NEW YORK, May 10, 2021 (Newswire.com) - Fear of the dentist prevents millions of Americans from getting the dental care they need every year. However, avoiding the dentist can make dental problems more extreme and costly in the end. Here's how to manage dental anxiety and make routine dental care a habit.
Understand your own anxiety
Being afraid of the dentist can mean different things for different people. Some people avoid the dentist primarily because they're worried about how expensive their dental needs might be. In that case, getting set up with the right dental insurance and an in-network dentist can help make that concern more manageable.
For people who are afraid of the potential physical pain of dental procedures, find a dentist who will talk you through the procedure and give anesthetic options. If the dental anxiety is more about shame due to a long absence from the dentists' chair, tell your dentist upfront about your lapsed dental care and remember that they have certainly seen worse.
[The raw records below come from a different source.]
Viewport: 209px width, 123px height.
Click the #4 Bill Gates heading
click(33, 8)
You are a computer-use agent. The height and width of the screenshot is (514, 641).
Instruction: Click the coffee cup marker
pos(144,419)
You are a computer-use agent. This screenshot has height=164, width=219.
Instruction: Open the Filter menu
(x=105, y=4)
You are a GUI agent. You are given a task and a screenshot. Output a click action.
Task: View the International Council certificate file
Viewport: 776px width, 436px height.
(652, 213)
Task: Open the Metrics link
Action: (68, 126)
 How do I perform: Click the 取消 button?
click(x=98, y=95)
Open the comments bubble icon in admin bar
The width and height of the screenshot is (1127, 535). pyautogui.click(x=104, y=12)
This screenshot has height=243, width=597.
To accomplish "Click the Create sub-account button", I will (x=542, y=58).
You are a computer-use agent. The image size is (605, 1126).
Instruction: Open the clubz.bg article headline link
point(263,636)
Look for a dentist that understands dental anxiety
A dentist who is knowledgeable about dental anxiety will make the process of getting back to the dentist much easier. Look for a dentist who is prepared to make accommodations, which could include explaining the tools they'll use during the appointment, allowing you to take breaks, and other proven anti-anxiety solutions.
Once you match with a good dentist, don't be afraid to ask for any accommodations that you feel may make your visit more tolerable.
Bring a friend to your appointment
Bringing a spouse or friend to your dental appointment can make the experience less anxiety-provoking.
Many people who have dental anxiety have trouble with the feeling of being unable to speak or being vulnerable in the dentist's chair. A friendly advocate can help ensure that not only are you never alone, but you are able to communicate your needs even when your mouth is mid-cleaning.
Don't get all your dental work done at once
If you've avoided the dentist for a long time, you may need more dental work than a routine cleaning and X-rays. If you need multiple procedures, it may seem overwhelming — potentially time consuming, painful, and expensive.
However, you don't need to get all the procedures done in one sitting. Instead, try to come up with a plan with your dentist about the best way to break up your future work into visits that feel manageable and also make sense for your health. Urgent procedures may still need to be done in one visit, but many kinds of dental work can be paced to help make each visit a more pleasant experience. Not only will this help you get back on track with your dental care, but it can help create a foundation of positive experiences that help build dental health into an ordinary part of life.